The routine use of hog antibiotics can have unintended consequences, with antibiotic resistance genes sometimes leaking from waste lagoons into groundwater.
In a new study, researchers at the University of Illinois report some genes found in hog waste lagoons are transferred – "like batons" – from one bacterial species to another. The researchers found that this migration across species and into new environments sometimes dilutes – and sometimes amplifies – genes conferring antibiotic resistance.
The new report, in the August issue of Applied and Environmental Microbiology, tracks the passage of tetracycline resistance genes from hog waste lagoons into groundwater wells at two Illinois hog operations.
This is the first study to take a broad sample of tetracycline resistance genes in a landscape dominated by hog farms, said R.I. Mackie, professor in the U of I department of animal sciences. And it is one of the first to survey the genes directly rather than focusing on the host organisms.
"If the genes are there, potentially they can get into the right organism at the right time and confer resistance to an antibiotic that's being used to treat disease," Mackie said.
Tetracycline is widely used in swine production to treat or prevent disease, and is commonly used as a feed additive to boost animals' growth.

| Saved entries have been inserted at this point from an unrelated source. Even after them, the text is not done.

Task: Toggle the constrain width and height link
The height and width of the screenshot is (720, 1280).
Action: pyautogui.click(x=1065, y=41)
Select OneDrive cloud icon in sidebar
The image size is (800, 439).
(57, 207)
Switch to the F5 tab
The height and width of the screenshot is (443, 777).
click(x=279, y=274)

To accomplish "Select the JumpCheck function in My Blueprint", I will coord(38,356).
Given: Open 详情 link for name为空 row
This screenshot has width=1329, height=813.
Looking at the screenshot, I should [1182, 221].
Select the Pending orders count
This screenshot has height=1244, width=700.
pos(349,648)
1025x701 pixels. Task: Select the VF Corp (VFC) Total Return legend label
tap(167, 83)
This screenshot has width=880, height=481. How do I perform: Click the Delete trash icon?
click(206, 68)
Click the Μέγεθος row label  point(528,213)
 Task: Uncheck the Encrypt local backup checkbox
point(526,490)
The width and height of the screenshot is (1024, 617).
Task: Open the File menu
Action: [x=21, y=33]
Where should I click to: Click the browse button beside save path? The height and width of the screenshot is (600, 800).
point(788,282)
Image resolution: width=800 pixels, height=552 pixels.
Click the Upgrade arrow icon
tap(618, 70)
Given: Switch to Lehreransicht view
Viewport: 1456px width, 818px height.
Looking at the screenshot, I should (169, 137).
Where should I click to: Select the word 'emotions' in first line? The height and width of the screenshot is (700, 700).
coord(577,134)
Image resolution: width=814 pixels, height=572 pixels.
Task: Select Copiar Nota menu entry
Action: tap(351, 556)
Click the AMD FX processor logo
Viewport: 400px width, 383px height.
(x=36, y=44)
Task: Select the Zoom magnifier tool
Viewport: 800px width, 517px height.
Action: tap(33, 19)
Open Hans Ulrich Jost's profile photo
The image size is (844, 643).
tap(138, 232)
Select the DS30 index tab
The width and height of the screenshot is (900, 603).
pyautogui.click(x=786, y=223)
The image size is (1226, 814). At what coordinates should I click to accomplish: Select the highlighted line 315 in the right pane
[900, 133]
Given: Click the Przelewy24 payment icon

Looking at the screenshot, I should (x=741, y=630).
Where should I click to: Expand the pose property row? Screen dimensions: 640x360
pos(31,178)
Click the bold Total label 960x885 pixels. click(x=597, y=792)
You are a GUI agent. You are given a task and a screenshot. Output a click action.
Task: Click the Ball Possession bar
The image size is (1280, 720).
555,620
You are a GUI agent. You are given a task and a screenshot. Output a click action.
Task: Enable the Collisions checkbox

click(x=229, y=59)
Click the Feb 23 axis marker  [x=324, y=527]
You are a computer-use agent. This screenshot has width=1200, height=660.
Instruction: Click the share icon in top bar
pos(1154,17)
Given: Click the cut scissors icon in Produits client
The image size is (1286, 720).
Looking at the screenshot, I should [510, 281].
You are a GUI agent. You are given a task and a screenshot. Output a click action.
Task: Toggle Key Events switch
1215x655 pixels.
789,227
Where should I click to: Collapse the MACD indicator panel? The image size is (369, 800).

Its near-continuous use in some hog farms promotes the evolution of tetracycline-resistant strains in the animals' digestive tracts and manure.
The migration of antibiotic resistance from animal feeding operations into groundwater has broad implications for human and ecological health. The U.S. has roughly 238,000 animal feeding operations, which generate about 500 million tons of manure per year. Groundwater comprises about 40% of the public water supply, and more than 97% of the drinking water used in rural areas.